Using Java Interface to Perform Training
Overview
The principal procedures of lite training is as follows:
Design the network and export the
MindIR
model file by using the cloud side APIs.Transfer the
MindIR
file to .ms model file.Train, evaluate and save
ms
model files.
The model structure is saved in the transferred
ms
model file which will be load to the device platform for training.
The following figure shows the detailed training process:
For more javaAPI description, please refer to API Documentation.

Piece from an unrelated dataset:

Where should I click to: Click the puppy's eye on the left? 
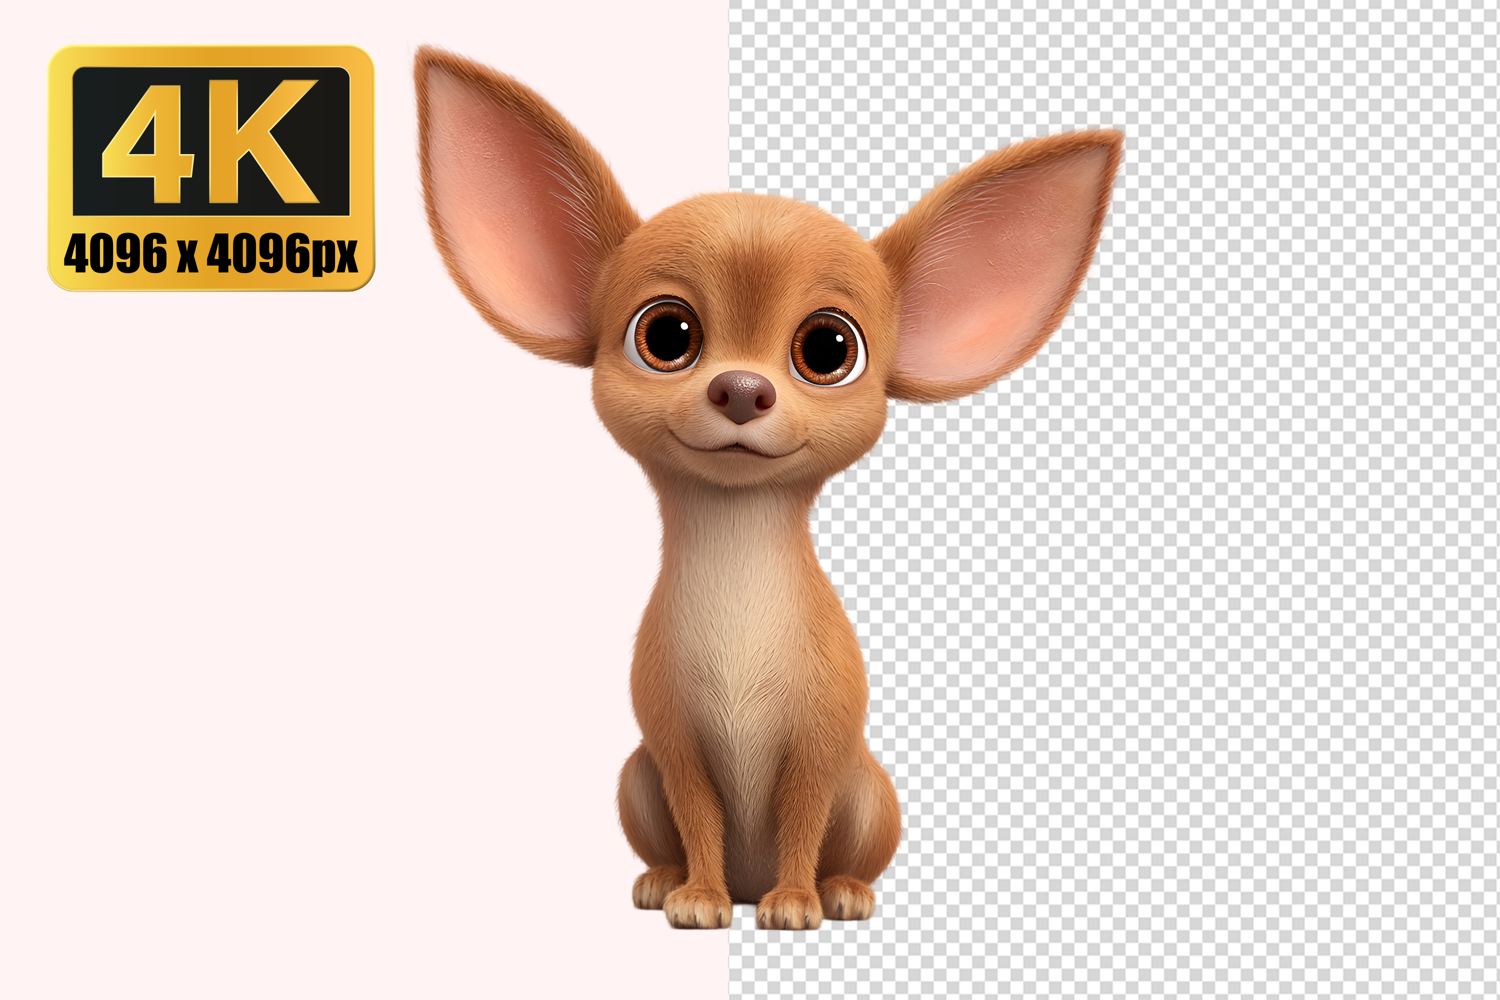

Model Creating, Loading and Building
Model is the main entrance of the MindSpore Lite framework. We can compile and execute graph models through Model
class.
Reading Models
A Model file is flatbuffer-serialized file which was converted using the MindSpore Model Converter Tool. These files have a .ms
extension. Before model training and/or inference, the model needs to be loaded from the file system and parsed. Related operations are mainly implemented in the [Graph]((https://www.mindspore.cn/lite/api/en/r1.9/api_java/graph.html#graph) class which holds the model data such as the network structure, weights data and operators attributes.
Creating Contexts
MSContext is a MindSpore Lite Object which contains basic configuration parameters required by the sessions to guide graph compilation and execution. It allows to define the device to run the model, e.g., CPU or GPU, the number of threads used for training and inference and the memory allocation scheme. Currently, only CPU device is supported in training.
Creating TrainLoop
Users can create the object of the class Model
by using the function Build
to call MindData APIs. The member function Build
of the class Model
, its prototype is as follows:
public boolean build(Graph graph, MSContext context, TrainCfg cfg);
The following codes show how to create a training session based on the multi-threads CPU by using the class Model
.
Graph g = new Graph();
MSContext context = new MSContext();
context.init(1, 0);
context.addDeviceInfo(DeviceType.DT_CPU, false, 0);
TrainCfg cfg = new TrainCfg();
cfg.init();
Model liteModel = new Model();
liteModel.build(g, context, cfg);
Refer Train a LeNet for more details.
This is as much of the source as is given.